Earlier this year, Dr. John Noseworthy, CEO of Mayo Clinic, feigned financial woes, complaining Mayo had to “prioritize commercially insured patients” over those on Medicaid and Medicare in the interest of long-term survival. Yet they had no reservations investing in the Destination Medical Center Project, a 20-year, $5.6 billion economic development initiative which will position Rochester (actually Mayo) as a global center to provide high-quality medical care to the wealthy across the world. Astonishingly, third quarter earnings show Mayo operating income more than doubled from $86 million to $182 million, with total revenue increasing 9 percent, from $2.72 billion to $2.97 billion. In 2016, international investment income was $2.7 billion, while close competitors, Cleveland Clinic and Johns Hopkins, produced less than half that amount.
Mayo benefits handsomely from public tax revenue while exempted from paying city, state, or federal taxes in exchange for “improving” healthcare access for struggling communities. While no one is questioning legality of these investments, ethically the loss of rural hospitals is hard to reconcile when Mayo pours $1.34 billion into offshore tax havens to reduce their tax liability.
Ice cream may melt on a 23-mile drive, but ill and injured people may actually die traveling that same distance. Movements like “Save Our Hospital” are garnering national attention with good reason, as they are David bravely taking on Goliath.
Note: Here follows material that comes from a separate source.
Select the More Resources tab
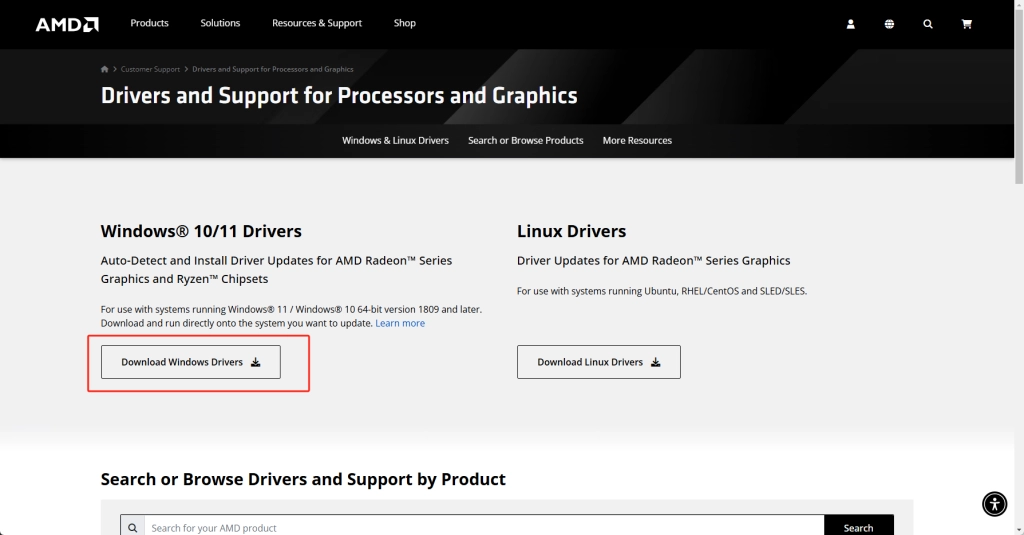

To ensure access in rural communities, non-profit hospital institutions should provide transparent pricing to patients and share financial performance data with communities. Benjamin Disraeli said, “there are three types of lies – lies, damn lies, and statistics.” Mayo has fractured trust by misrepresenting operating losses in Albert Lea to justify hospital closure, Dr. Noseworthy condoned prioritizing patients based on their pocketbooks while third quarter earnings went through the roof, and hospital leadership condescendingly compared driving 23 miles in labor as being equivalent to buying ice cream.
Places like Mayo are systematically dismantling rural care facilities without accountability for the generous tax exemptions they receive. The loss of one more rural hospital this year will be a loss for the entire nation. The battle for affordable, accessible, and high-quality health care is one worth fighting. Rural health care is far more important than ice cream.